Il capogruppo del Pd nel Consiglio regionale Fabio Pizzul: "Il sistema non riconosceva i codici fiscali e le categorie"

Moratti e Fontana

Moratti e Fontana

globalist 9 aprile 2021

Qualcuno prima o poi dovrà pagare per aver gestito in modo così privo di senno una pandemia e la conseguente vaccinazione.

Errori e informazioni contraddittorie nel piano vaccinale lombardo continuano a creare disagi.

Da questa mattina si registrano problemi diffusi per la prenotazione della vaccinazione delle persone estremamente vulnerabili e per i disabili, aperta proprio oggi ai soggetti non in carico ai reparti ospedalieri. In molti non sono riusciti a prenotare perché il sistema non riconosceva i loro codici fiscali e li indicava come categoria non ancora abilitata alla prenotazione".

Lo ha evidenziato in una nota il capogruppo del Pd nel Consiglio regionale della Lombardia, Fabio Pizzul.

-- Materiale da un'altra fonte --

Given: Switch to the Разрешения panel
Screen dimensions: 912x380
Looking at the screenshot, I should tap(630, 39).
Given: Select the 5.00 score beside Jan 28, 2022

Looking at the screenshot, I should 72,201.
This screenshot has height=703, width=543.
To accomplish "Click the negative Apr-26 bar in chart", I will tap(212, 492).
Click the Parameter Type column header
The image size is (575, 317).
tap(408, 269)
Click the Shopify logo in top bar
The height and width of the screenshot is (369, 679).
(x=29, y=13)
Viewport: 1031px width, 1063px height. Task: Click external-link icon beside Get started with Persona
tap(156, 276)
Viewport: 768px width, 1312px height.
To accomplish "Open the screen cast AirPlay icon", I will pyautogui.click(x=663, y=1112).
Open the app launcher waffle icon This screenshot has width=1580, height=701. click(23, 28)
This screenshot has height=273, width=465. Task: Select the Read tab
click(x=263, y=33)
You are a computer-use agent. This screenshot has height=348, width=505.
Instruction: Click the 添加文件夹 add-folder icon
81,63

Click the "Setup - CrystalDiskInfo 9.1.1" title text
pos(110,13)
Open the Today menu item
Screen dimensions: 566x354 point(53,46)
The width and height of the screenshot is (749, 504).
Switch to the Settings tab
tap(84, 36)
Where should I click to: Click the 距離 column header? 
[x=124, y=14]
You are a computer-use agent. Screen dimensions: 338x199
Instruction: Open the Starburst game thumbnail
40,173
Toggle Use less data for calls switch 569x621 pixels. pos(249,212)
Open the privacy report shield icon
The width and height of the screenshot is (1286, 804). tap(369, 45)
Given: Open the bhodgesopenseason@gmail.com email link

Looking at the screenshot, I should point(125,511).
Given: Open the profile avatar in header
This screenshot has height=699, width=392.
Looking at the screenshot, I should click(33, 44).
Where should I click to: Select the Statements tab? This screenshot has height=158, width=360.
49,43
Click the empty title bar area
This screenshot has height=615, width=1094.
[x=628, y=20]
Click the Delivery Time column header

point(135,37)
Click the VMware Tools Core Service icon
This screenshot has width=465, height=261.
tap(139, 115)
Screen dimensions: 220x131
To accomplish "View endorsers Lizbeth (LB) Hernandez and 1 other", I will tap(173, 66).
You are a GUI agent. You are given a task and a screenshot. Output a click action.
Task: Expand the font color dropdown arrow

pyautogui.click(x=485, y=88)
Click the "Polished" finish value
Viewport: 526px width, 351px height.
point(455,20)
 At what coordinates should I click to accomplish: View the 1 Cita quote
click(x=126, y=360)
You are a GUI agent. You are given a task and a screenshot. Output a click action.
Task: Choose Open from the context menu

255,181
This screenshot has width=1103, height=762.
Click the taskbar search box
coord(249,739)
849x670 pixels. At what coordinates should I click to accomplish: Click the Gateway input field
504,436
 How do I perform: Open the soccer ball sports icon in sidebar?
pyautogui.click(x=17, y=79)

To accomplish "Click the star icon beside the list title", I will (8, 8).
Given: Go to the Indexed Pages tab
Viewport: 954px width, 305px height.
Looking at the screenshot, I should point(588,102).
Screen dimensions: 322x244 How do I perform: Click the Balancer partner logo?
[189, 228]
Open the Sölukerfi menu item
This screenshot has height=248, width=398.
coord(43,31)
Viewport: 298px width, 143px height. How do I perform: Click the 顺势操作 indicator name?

"Un ulteriore problema riguarda i caregiver e i familiari delle persone fragili minorenni o già vaccinate che, contrariamente a quanto detto in precedenza, si potranno prenotare non da oggi, ma a partire dal 16 aprile. Questi ulteriori disagi colpiscono una categoria prioritaria per l'immunizzazione e che in misura significativa sta ancora attendendo il vaccino, penso anche ai disabili più gravi, quelli che devono essere vaccinati a domicilio. L'aver spostato così in avanti questa categoria, all`interno della campagna di massa, la espone anche a ulteriori ritardi" ha aggiunto.